Jeudi 1er décembre. Après notre passage à la frontière, direction Nouadhibou.  A l’époque coloniale, cette ville se nommait Port-Etienne. C’est la capitale économique du pays, alors que Nouakchott en est la capitale politique et administrative. Nouadhibou était une escale de l’Aéropostale du temps des pionniers de l’aéronautique, entre les deux guerres mondiales.

Bien avant d’entrer dans la ville, un panneau indique « Zone franche ». Vu dans la presse :  « Ce projet de Zone Franche créé en 2013 avance très lentement, et ce malgré l’installation en août 2015 du poste de contrôle douanier au PK 40 (marquant l’entrée de la zone) et la mise en œuvre d’avantages fiscaux (zéro impôt pendant sept ans, redevance de 2 % sur le chiffre d’affaires), douaniers (zéro droit de douane sur les importations comme sur les exportations) et administratifs (guichet unique, foncier, urbanisme, fiscalité). On dénombre sur les doigts d’une main les installations d’entreprises réalisées ou en projet : le marocain Unimer (conserverie et farine de poisson), le néerlandais Damen (chantier naval), les français Imerys (raffinage du quartz) et Olvea (huiles de poisson). »

Après avoir traversé en partie Nouadhibou, dans une circulation démente, Nous arrivons au camping de la « baie des Lévriers », c’est plutôt un parking, mais qui a l’avantage d’être dans la ville. La circulation se résume en seul mot : Je passe. Les feux tricolores, pourtant sophistiqués (décompte des secondes restantes pour le rouge, et vert clignotant pour annoncer le rouge), les feux donc ne sont qu’une option sur la route. Prudence donc !

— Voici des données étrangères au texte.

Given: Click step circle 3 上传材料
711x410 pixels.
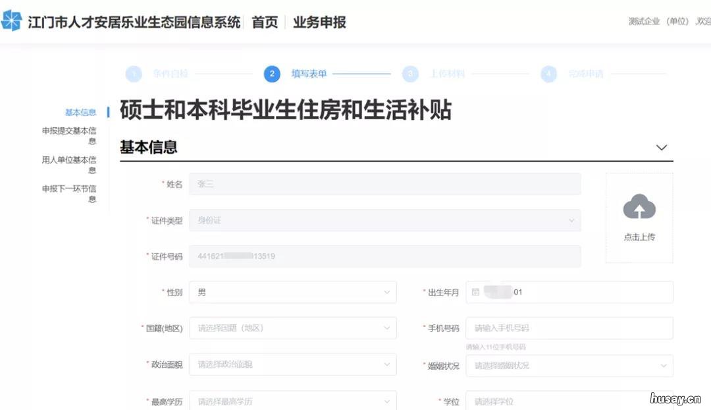Looking at the screenshot, I should tap(410, 74).
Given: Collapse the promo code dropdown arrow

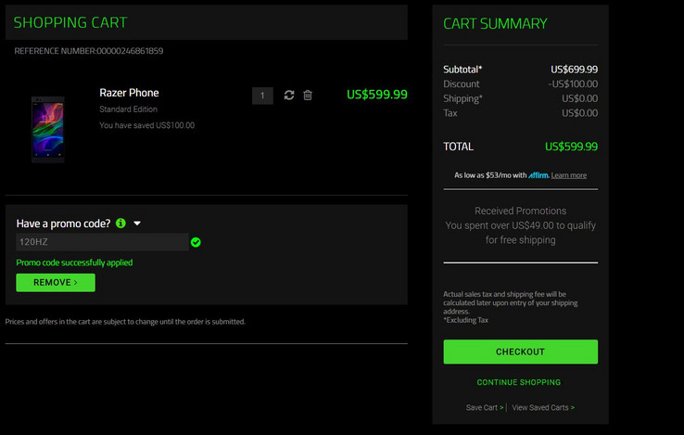Looking at the screenshot, I should 137,224.
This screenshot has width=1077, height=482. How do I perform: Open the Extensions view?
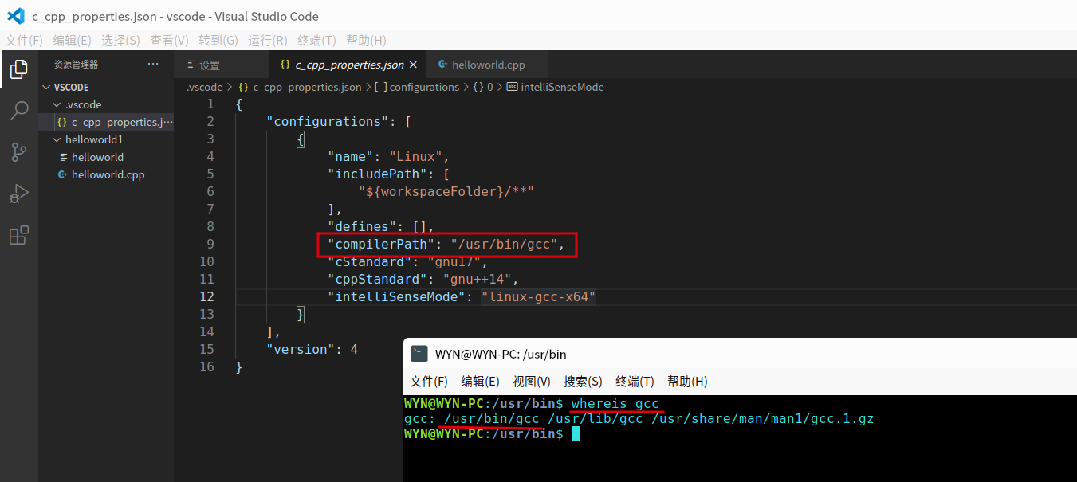pos(18,233)
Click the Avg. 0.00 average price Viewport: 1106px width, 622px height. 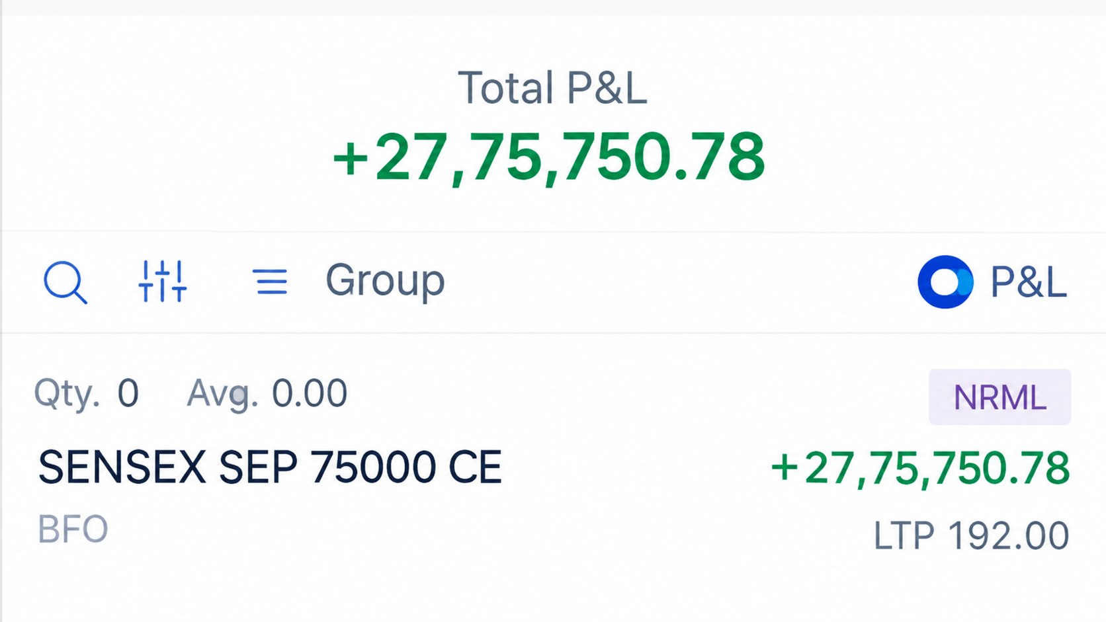point(267,394)
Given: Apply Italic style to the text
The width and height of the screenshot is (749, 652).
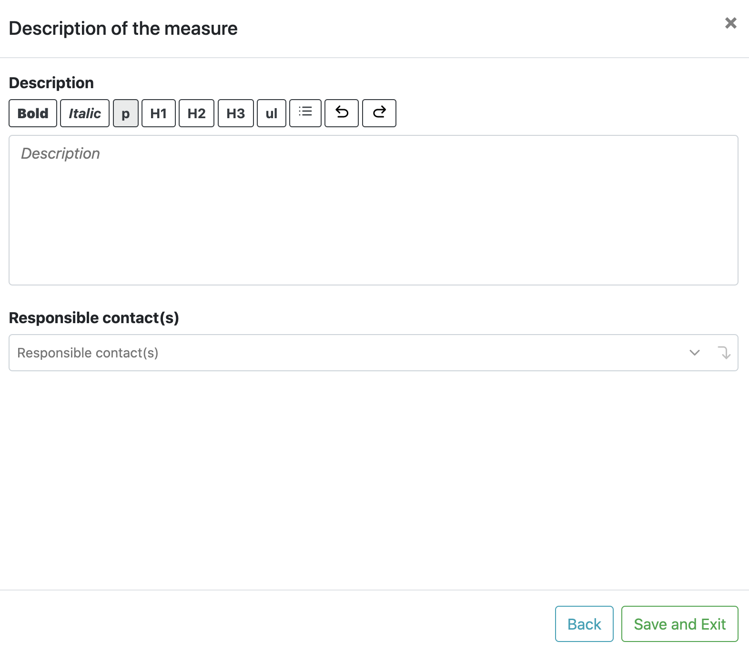Looking at the screenshot, I should [85, 113].
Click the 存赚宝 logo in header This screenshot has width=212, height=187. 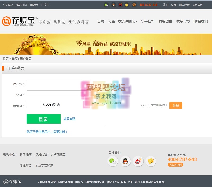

Pour nous ce sera le parcours du combattant de la carte SIM. Le sympathique monsieur qui nous ouvre les portes du camping (et que nous prenons donc pour le patron) se propose de nous accompagner pour acheter une carte SIM locale et une recharge. La première SIM, une Mauritel a été achetée dans les rues de Nouadhibou avec une recharge de 3000 Ouguiya (soit environ 7 euros) sauf que l’on ne savait pas que la carte SIM doit être validée dans un bureau Mauritel avec passeport.
Aucune boutique de rue n’ayant la solution, on a déambulé de ruelles en ruelles avec la nuit tombante. Ne voyant pas de solution avec Mauritel. On a acheté une SIM Chinguitel avec une recharge de 500 Ouguiya qui ne nécessite pas d’aller trouver une boutique officielle avec passeport. Mais impossible de la mettre en service notre numéro de passeport. « on » nous a passé une pièce d’identité Mauritanienne pour l’activer pour 24heures (dur, dur).

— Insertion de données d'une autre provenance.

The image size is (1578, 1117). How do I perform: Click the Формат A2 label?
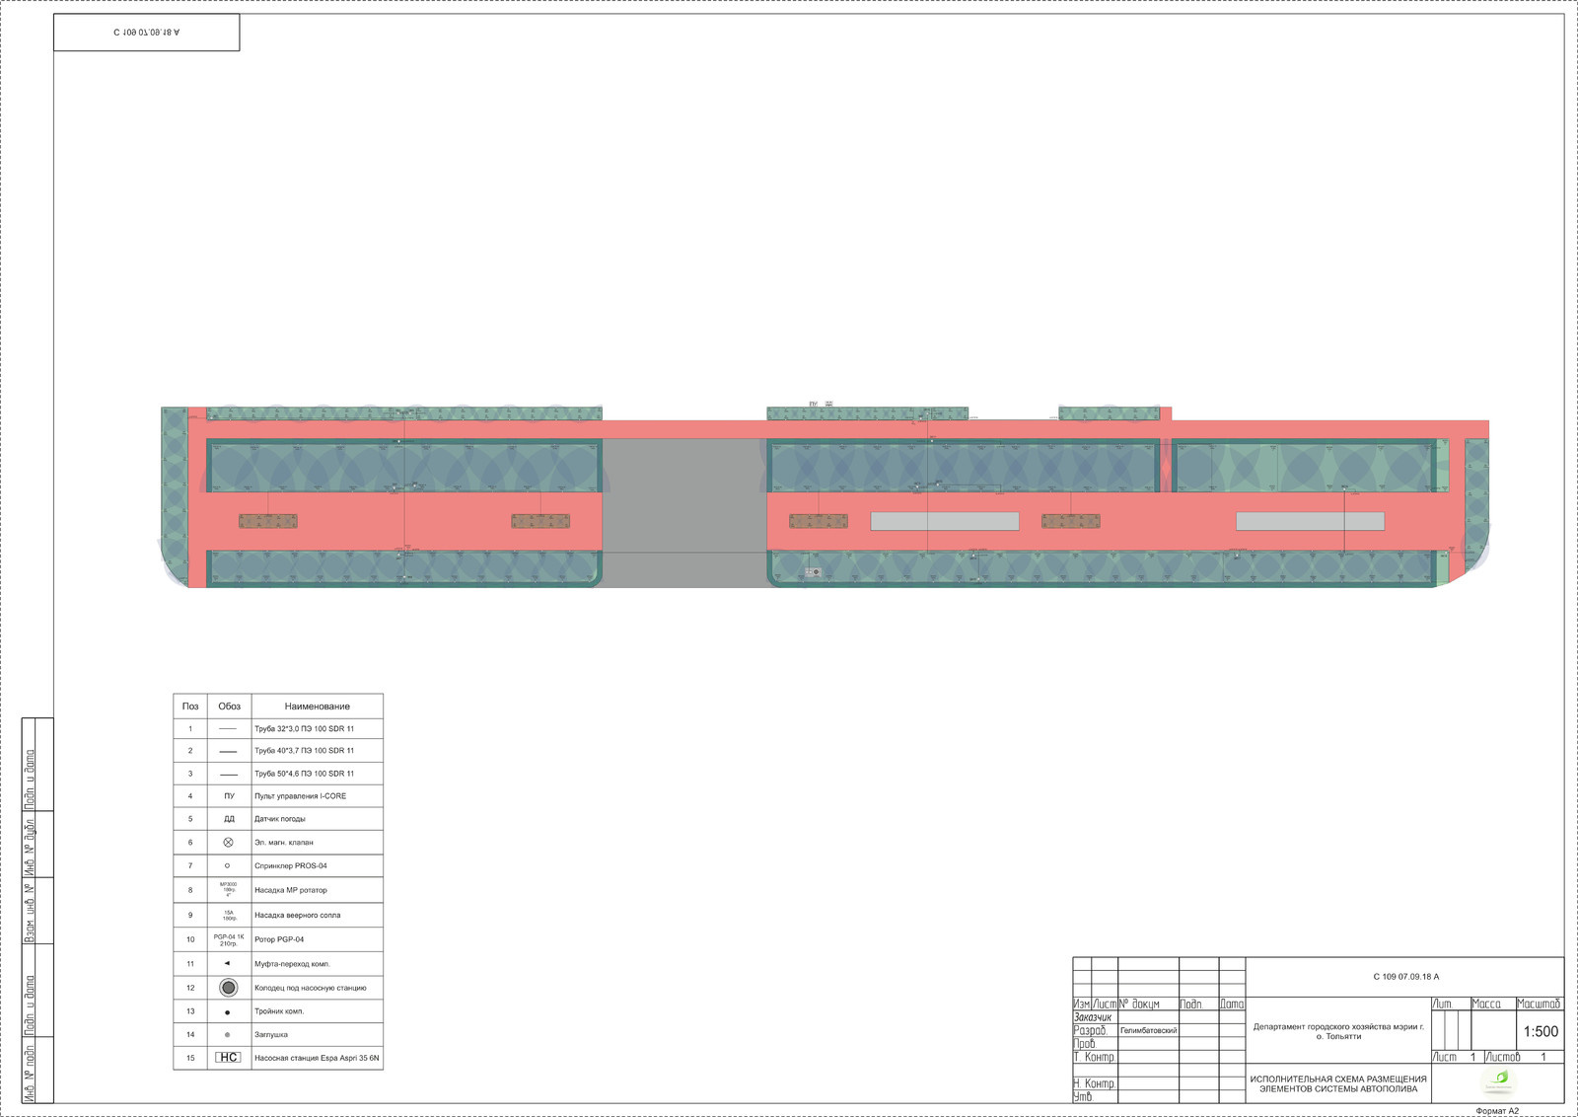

En circulant sur le chemin du retour vers Woki, on est tombé sur une boutique Mauritel qui était encore ouverte. On a fait enregistrer notre passeport, d’ici samedi notre puce Mauritel devrait marcher !!! Heureusement que nous n’avons pas attendu le lendemain matin, car il y avait foule (et c’est peu dire) devant les locaux Mauritel, une personne délivrant même dans la rue des tickets de passage. Ce sont tous les petits revendeurs … Et tout ça pour avoir de l’internet et mettre notre site à jour et rester en contact avec vous les amis !!

Bon comme pour l’instant rien ne fonctionne, qu’il est tard et que nous avons un peu faim, nous trouvons un café-patisserie près du camping, le Pleine Lune. Et en dégustant un pain aux raisins nous profitons du WiFi local, ce qui est rare. Finalement, la conclusion est que les mauritaniens ont tout fait pour nous aider … peut-être même un peu trop !!

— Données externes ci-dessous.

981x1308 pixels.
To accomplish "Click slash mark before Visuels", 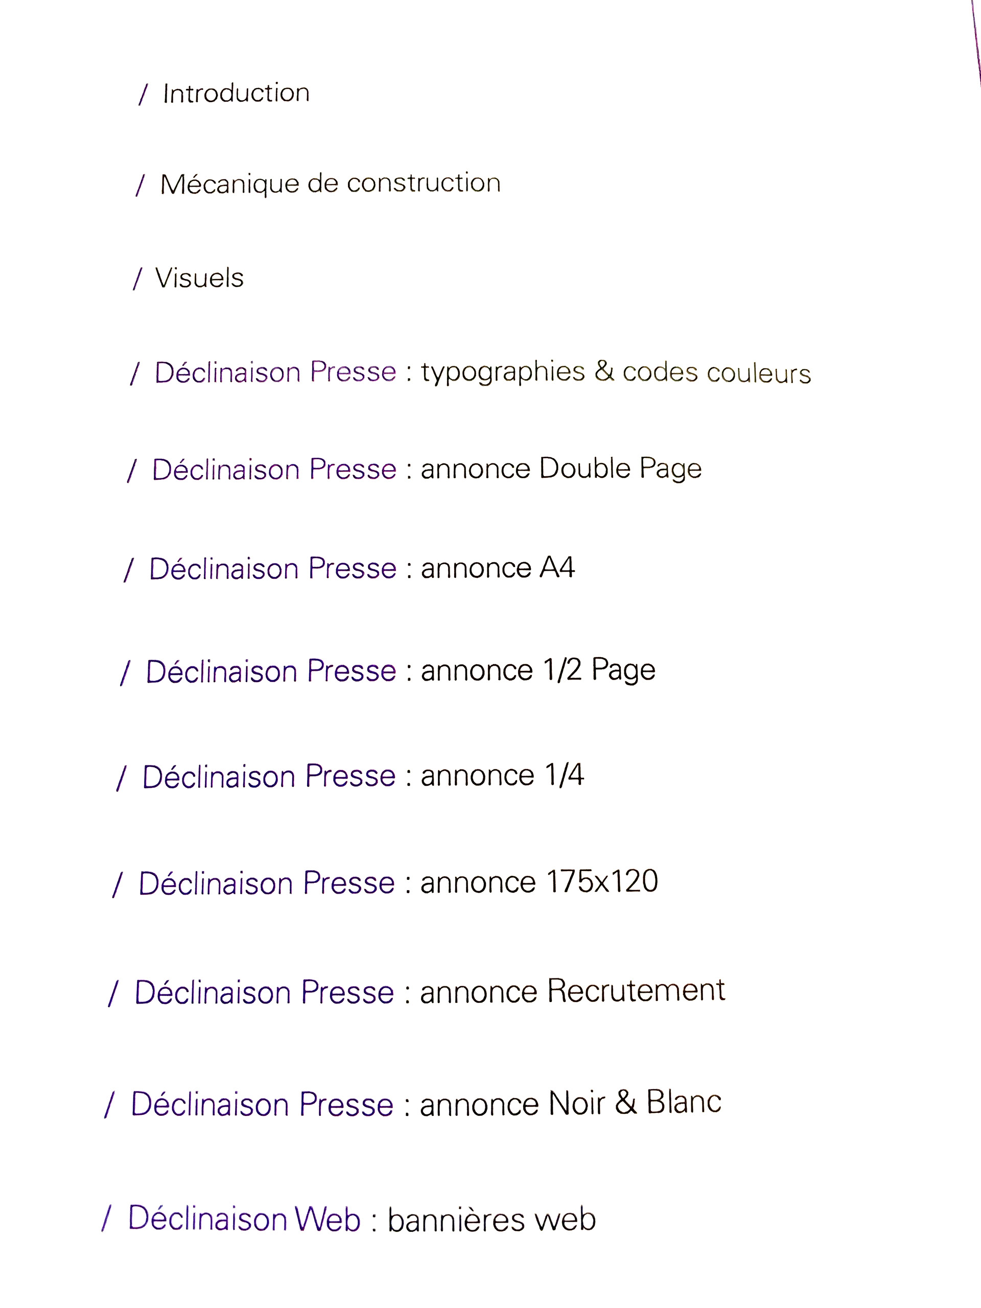I will pyautogui.click(x=138, y=279).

Par contre notre déambulation dans Nouadhibou nous a permis de découvrir le costume traditionnel mauritanien : le Boubou Maure (ou Drâa). C’est un vêtement ample, avec un trou pour y passer la tête et deux larges manches ouvertes sur les côtés. Très souvent bleu, quelquefois blanc, mais toujours ornés de broderies dorées ou blanches. Comme il fait chaud en ce moment, les manches sont souvent remontées.
Les femmes portent élégamment  le Melafah (nom en hassaniya). C’est une grande pièce de tissu colorée (5m) qu’elles enroulent sur elles-mêmes pour dissimuler les épaules mais pas le visage. La mère d’Eljahd m’en a offert une, mais il va falloir que je m’entraîne pour le porter…

One Comment

  1. François periault

    Bonjour Patrick, bonjour Patricia,

    J’ai regardé et lu votre parcours très beau qui fait rêver, en voyant votre périple je me replonge dans mon voyage à Madagascar, un très beau souvenir, par contre la vie humaine avec les conditions est triste à voir.